Save trees and trim your energy bill! The placement of this house and its decks was dictated by the trees, limiting the number that were cut during construction. In return, the trees provide shade that keeps the house cool.
Put your windows to work. The angled windows in the living area allow maximum light to filter in. Glass panels at the base of the windows open like trapdoors to admit breezes and eliminate the need for air-conditioning.
Make use of Mother Nature. Windows cut in the wall bring in breezes on even the warmest day.
Choose durable materials. The house’s cedar-plank siding, which is resistant to pests and water, is both strong and low-maintenance. Its beautiful gray patina also means infrequent repaintings.
Go low VOC. To cover the poorly maintained interior siding that had turned black, Marc chose a low-VOC white paint in a finish that allows the wood’s texture to show through. Paints like this one from Benjamin Moore (Muslin [OC-12]) contain fewer atmosphere- polluting volatile organic compounds.
Design for a small footprint. A grid of small holes, rather than an invasive crater for a foundation, was dug for pilings that support the house’s small but tall design.
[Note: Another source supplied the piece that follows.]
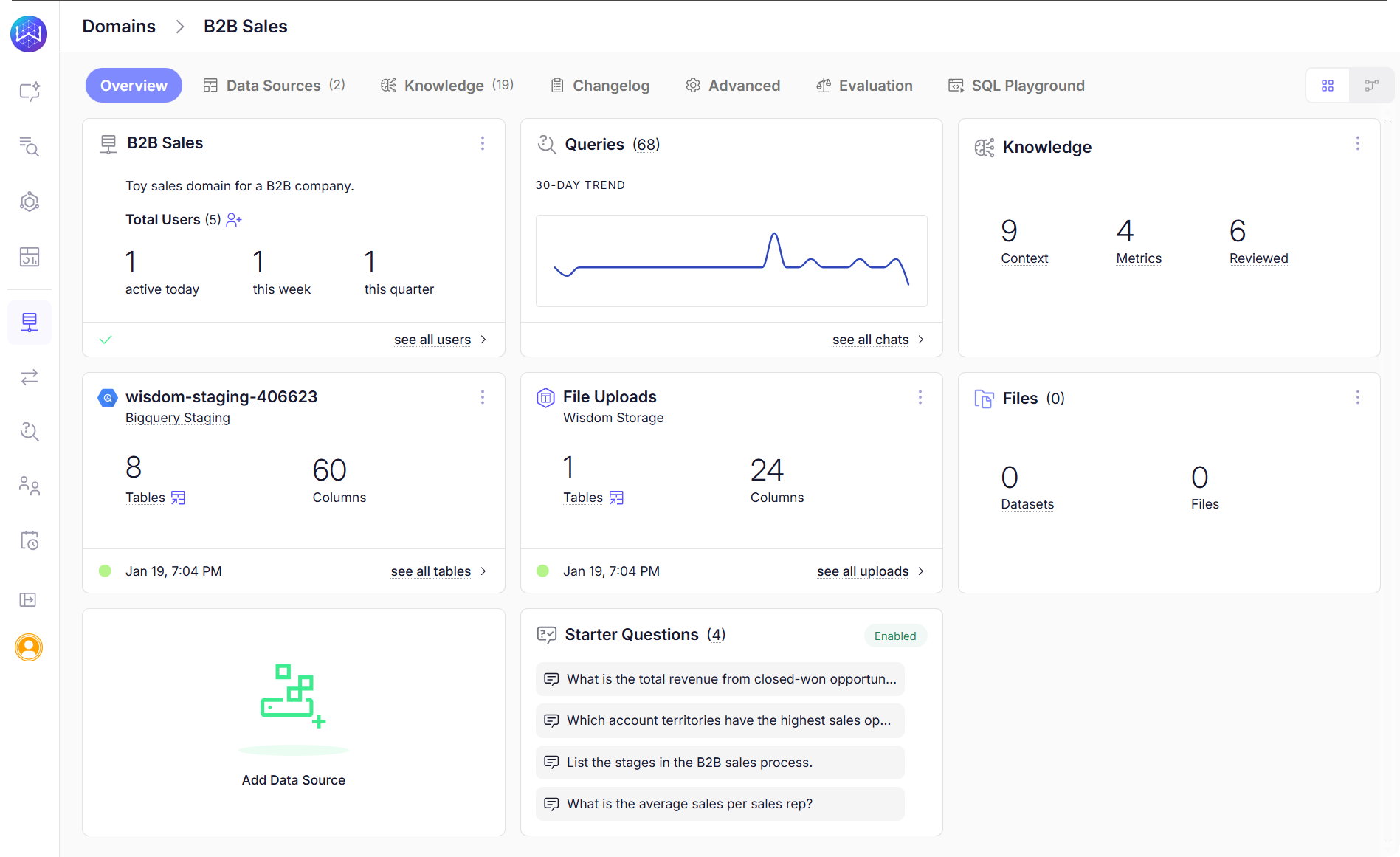
Task: Open the new chat icon in the sidebar
Action: point(30,91)
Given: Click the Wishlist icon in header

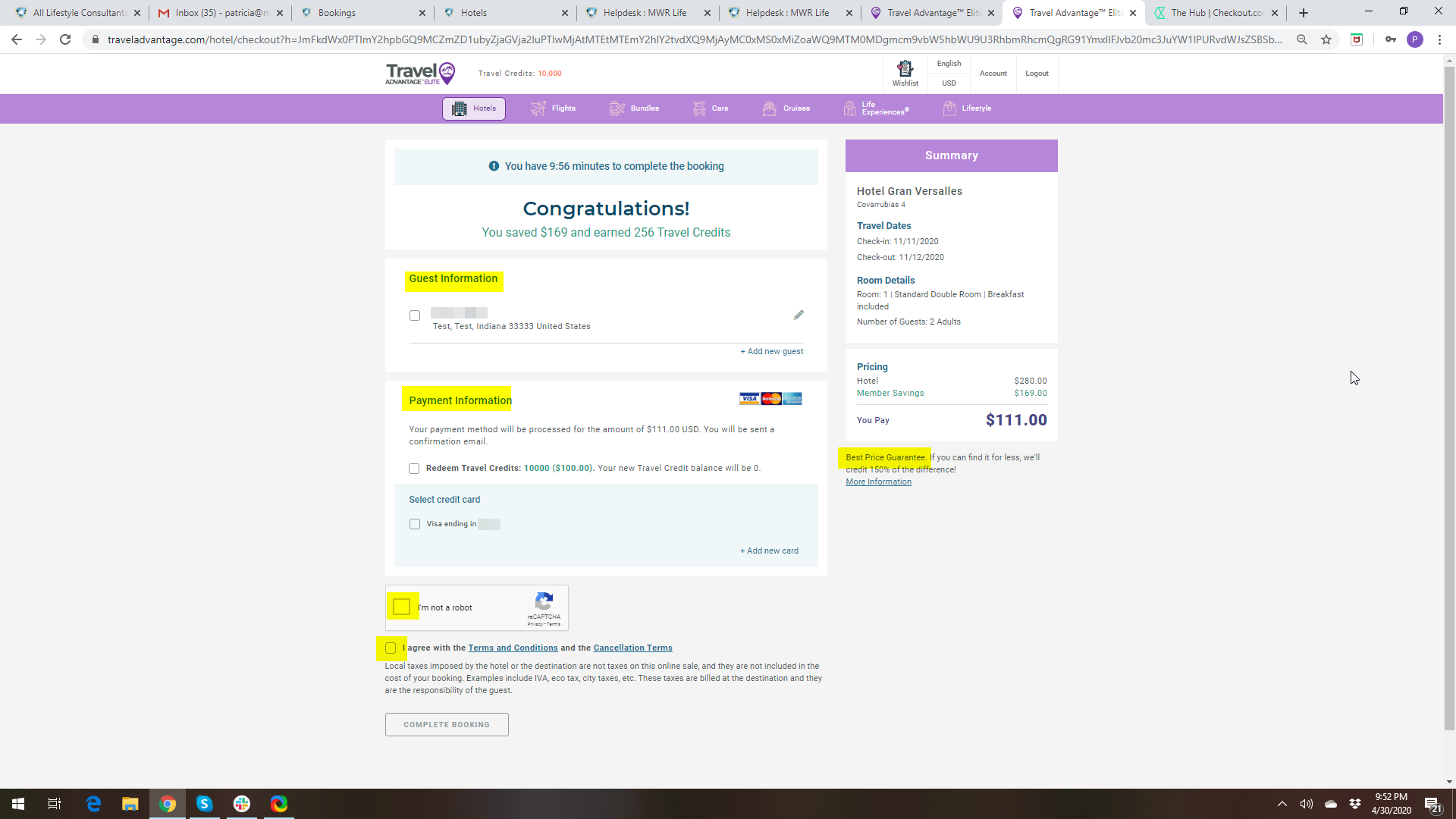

These homeowners added the steel-and-cedar railing to the rooftop terrace that rises above even the tallest trees.
Opt for one-room living. Gifford designed the glass-walled living/dining/cooking space as part tree house and part loft, with a floating island and a paneled wall of storage that doesn’t look kitchen-y.
Move bedrooms to the lower level. The living space and roof deck clear the canopy of trees, while the sleeping areas are shaded by the leaves and feel more private. With mature trees so close to the house, the bedrooms also don’t need curtains.